12th September 2013.
A recent paper in Nature Geoscience has reviewed methane dynamics on the ocean floor around cold seeps. Cold seeps (or cold vents) are caused by tectonic activity and are quite different to the better known hydrothermal vents, although both ecosystems rely on chemosynthesis, not photosynthesis. Numerous extremophile species colonise these habitats, including deep sea mussels and tubeworms. Various types of cold seeps exist, such as pockmarks, mud volcanoes and subsurface gas chimneys, and they are frequently associated with gas hydrates.
Anaerobic oxidation of methane (AOM) is very high in these systems, which creates end-products of sulphide and dissolved inorganic carbon (DIC), leading to the build-up of carbonate structures. As well as AOM, aerobic respiration of methane takes place on surface sediments, or via methanotrophs living in symbiosis with invertebrates.

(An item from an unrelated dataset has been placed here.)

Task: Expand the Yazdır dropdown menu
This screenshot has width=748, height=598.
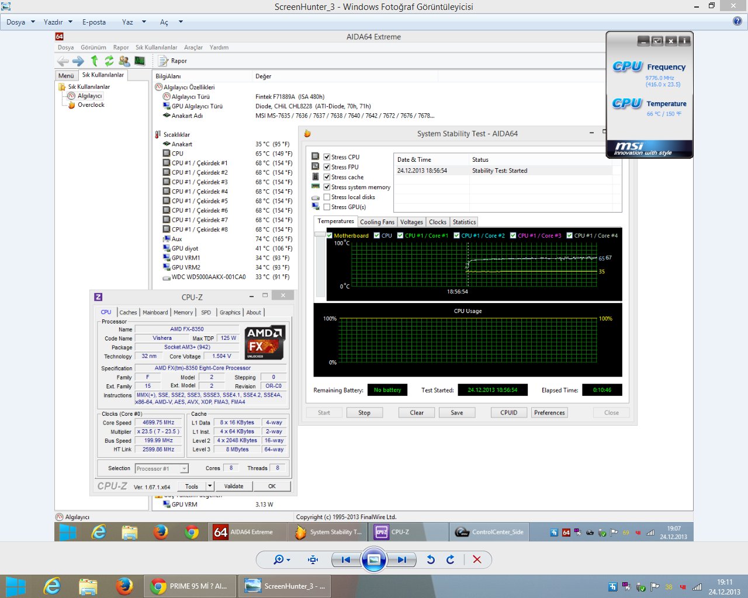Action: point(57,22)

Usually methane flux on the sea bed decreases as water depth increases, but around cold seeps (which can be found at water depths of up to 3000 m) there is no trend, and this is caused by the differences in geology between seeps. Dissolved methane fluxes at cold seeps have been found to range from 3-1226 mmol CH4 m-2 d-1 but the authors point out that these are complex ecosystems that exhibit considerable spatial and temporal variations in flux. Additionally, gaseous methane is released, and larger amounts of this can escape consumption at the seep. The total flux (dissolved and gaseous) that enters the hydrosphere will either be consumed within the water column or released into the atmosphere. The authors’ calculation is that this total amounts to an annual figure of 0.02 Gt C.

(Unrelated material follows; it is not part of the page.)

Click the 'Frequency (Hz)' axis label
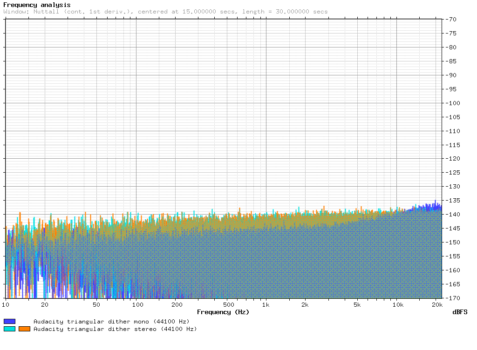 coord(224,312)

As a conclusion, the paper calls for more research into these deep-sea systems due to their importance in methane cycling as well as their biological richness, and the fact that they are often found in areas prime for future industrial gas hydrate extraction.
Reference: Boetius, A., Wenzhöfer, F. 2013. Seafloor oxygen consumption fuelled by methane from cold seeps. Nature Geoscience, 6, 725-735.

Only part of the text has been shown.